Some Democrats were frustrated that they had little say in the session, which was led by a Republican supermajority.
Democrats in both chambers suggested the session should have been delayed.
“In about another month, we are supposed to get a report telling us what is wrong with the state’s Department of Child Services and offering some solutions,” said House Minority Leader Terry Goodin, D-Austin.
“When that report is completed and the system-wide problems prove to be as pervasive as most people believe them to be, just remember that the Republicans in charge of state government do not believe these problems are bad enough that we need to have a special session to address them.”
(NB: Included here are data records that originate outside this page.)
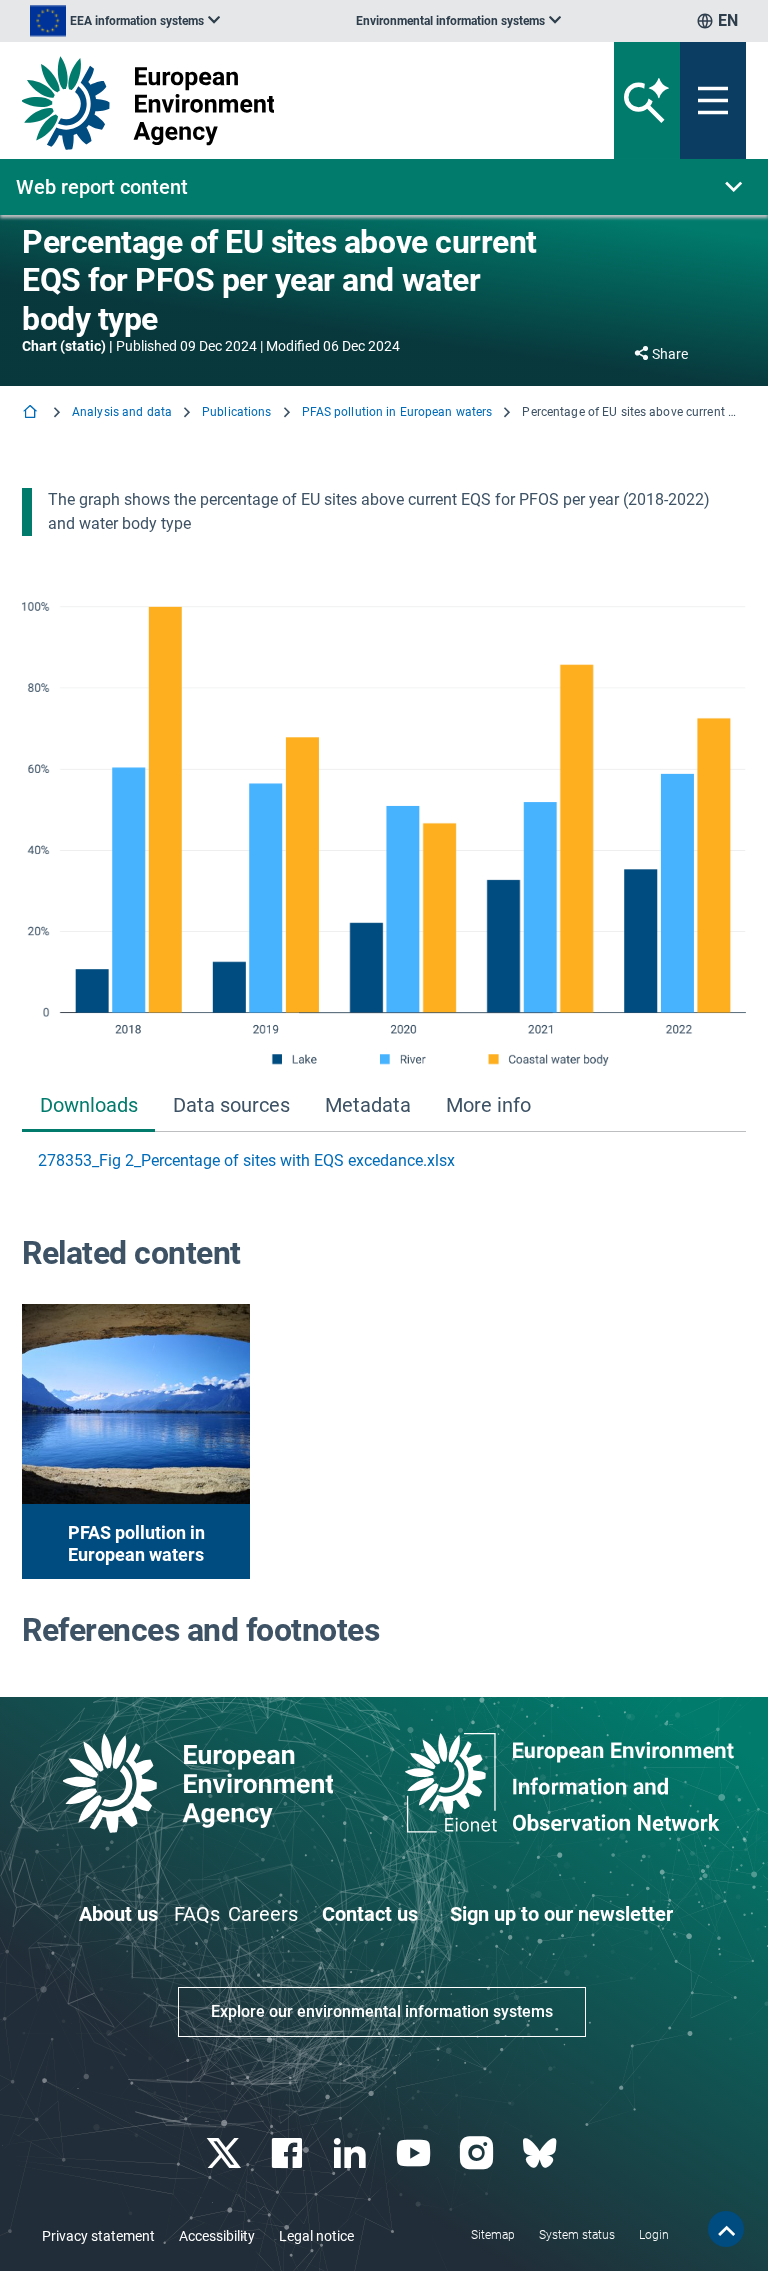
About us (118, 1914)
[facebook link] (289, 2153)
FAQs (197, 1914)
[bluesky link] (541, 2153)
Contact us (370, 1914)
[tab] (88, 1107)
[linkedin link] (352, 2153)
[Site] (258, 103)
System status (577, 2235)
“According to the Republican leadership, protecting big business is worth $30,000 a day in taxpayer money. Gutting our public schools is worth $30,000 a day in taxpayer money. Protecting the lives of at-risk children is not worth $1 a day in taxpayer money,” Goodin said.
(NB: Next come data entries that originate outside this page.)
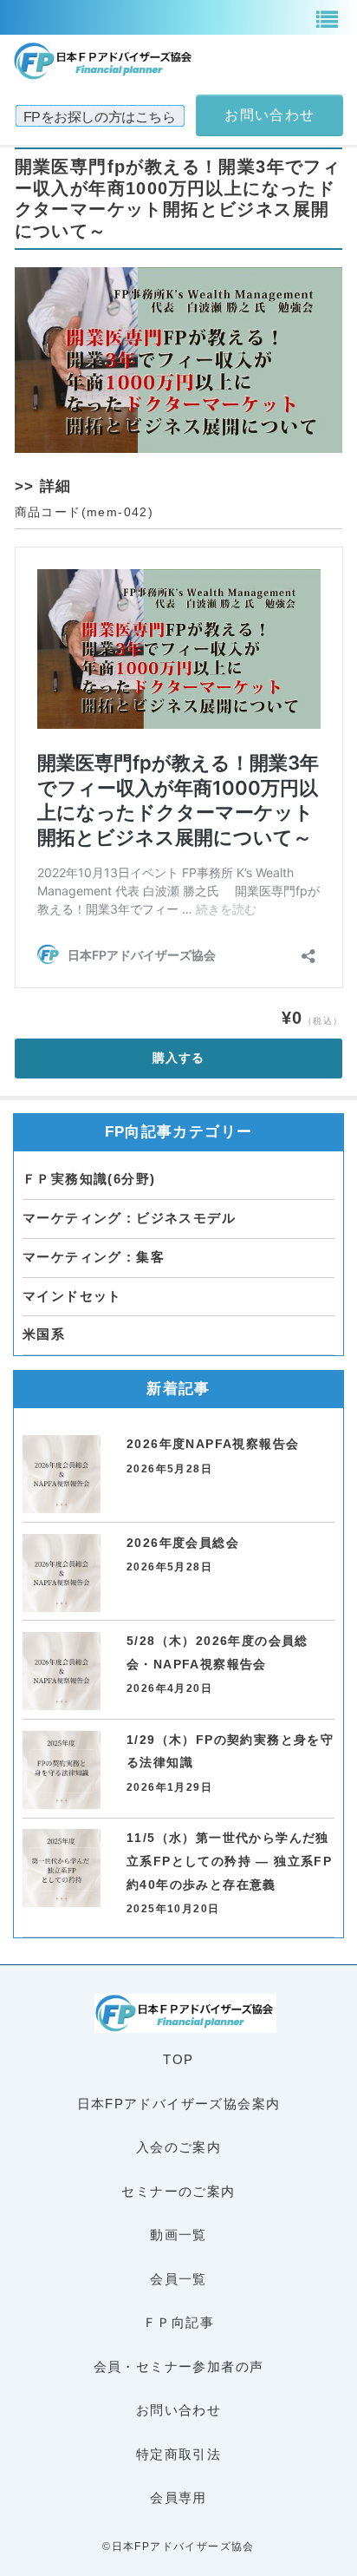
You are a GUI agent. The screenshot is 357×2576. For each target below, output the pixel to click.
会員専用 (178, 2497)
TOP (178, 2059)
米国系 (44, 1334)
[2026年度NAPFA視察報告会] (62, 1474)
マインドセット (72, 1295)
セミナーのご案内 (178, 2191)
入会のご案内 (178, 2147)
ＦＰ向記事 (178, 2322)
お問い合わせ (178, 2409)
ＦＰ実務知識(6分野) (89, 1178)
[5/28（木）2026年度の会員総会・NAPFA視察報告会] (62, 1671)
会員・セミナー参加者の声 (179, 2366)
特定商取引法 (178, 2454)
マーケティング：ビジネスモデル (129, 1217)
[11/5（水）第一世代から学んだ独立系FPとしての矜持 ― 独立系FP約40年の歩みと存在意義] (62, 1868)
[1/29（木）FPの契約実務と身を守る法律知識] (62, 1770)
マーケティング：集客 (94, 1256)
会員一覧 (178, 2278)
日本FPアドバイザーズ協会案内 (179, 2103)
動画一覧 (178, 2234)
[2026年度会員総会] (62, 1573)
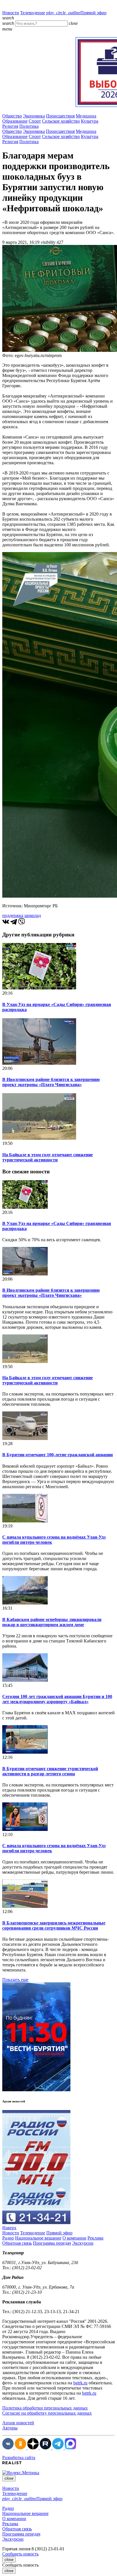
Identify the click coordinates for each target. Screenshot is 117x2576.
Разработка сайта (18, 2457)
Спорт (35, 121)
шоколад (32, 915)
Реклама (95, 2238)
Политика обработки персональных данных (45, 2407)
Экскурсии (82, 2243)
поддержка (12, 915)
The special session should cost taxpayers about $20,000, less than the original estimate of $30,000, House Speaker Brian Bosma (R-Indianapolis) said as the House adjourned Monday afternoon. “As I’ve indicated, we saved them about $140,000 in session days last year, so we’re still ahead of the game,” he said. The special session was called by Gov. Eric Holcomb after legislators didn’t pass bills considered critical by the governor before the March 14 end of the regular session. Bosma said the special session Monday was tied into the annual day when legislators meet to correct technical errors in recently passed legislation.
Democrats, he said, “should contact their local schools to see if they really wanted a school safety bill. They should talk to local taxpayers as to whether they wanted to file two separate tax returns — one federal, one state — and have some of our largest corporate citizens very negatively impacted without the bills that were here today.”
In addition to a technical corrections bill, legislation passing both chambers and now awaiting Gov. Eric Holcomb’s signature includes the following:
House Bill 1230: Initially tightening rules on bullying and cyber-bullying, this school safety bill now offers $5 million for school safety grants. In addition, $35 million would be available from the state’s common school loan fund for safety upgrades, limited to $500,000 per district.
House Bill 1242: The Indiana Department of Revenue urged this bill adding language to match a recently implemented IRS requirement, said DOR spokesperson Emily Landis. One provision would require that anyone who has access to federal tax information undergo FBI background checks, including fingerprints.
House Bill 1316: This bill aligns laws with national tax reform. Provisions address Hoosiers who have to file amended taxes due to trusts in estates. Hoosiers can also use College Choice 529 accounts — originally intended for higher education expenses — to cover K-12 tuition in private or charter schools.
House Bill 1315: The state’s handling of distressed school units such as Muncie and Gary was fine tuned, with Ball State trustees taking authority over Muncie schools and the Gary school board becoming an advisory board to a state-appointed emergency manager.